Transformer Models in Graph and Tabular data.
||Transformer Models in Graph and Tabular data.|
||Tianze Wang <firstname.lastname@example.org>|
||Kungliga Tekniska högskolan|
||2023-05-24 – 2023-12-01|
Transformer models have emerged as one of the most popular state-of-the-art Deep Learning (DL) architectures, predominantly employed in natural language processing (NLP) and computer vision (CV) tasks. In contrast to traditional sequential processing models such as Recurrent Neural Networks, the transformer model eliminates the sequential mechanism and relies solely on the attention mechanism, enabling parallelization within training examples. Transformer models have consistently achieved state-of-the-art results in various NLP tasks. However, their application in the domain of graph representation learning and tabular data representation learning has received less attention, with graph neural networks and gradient-boosted trees still dominating the benchmark for these areas.
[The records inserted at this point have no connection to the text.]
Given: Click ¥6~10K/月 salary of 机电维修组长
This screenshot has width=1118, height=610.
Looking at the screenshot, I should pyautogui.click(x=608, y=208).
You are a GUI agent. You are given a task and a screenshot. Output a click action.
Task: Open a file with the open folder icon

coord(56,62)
This project aims to explore the utilization of Transformer models in the domain of graph representation learning and tabular data representation learning. Overcoming the challenges posed by the non-independent and identically distributed nature of graphs is crucial for successfully leveraging Transformer models in graph representation learning. Similarly, the heterogeneous nature of tabular datasets presents several unresolved issues for effective representation learning by Transformer models. The outcomes of this project have the potential to enhance state-of-the-art models in graph and tabular data representation learning while simultaneously expanding our understanding of how Transformer models can be applied in different domains.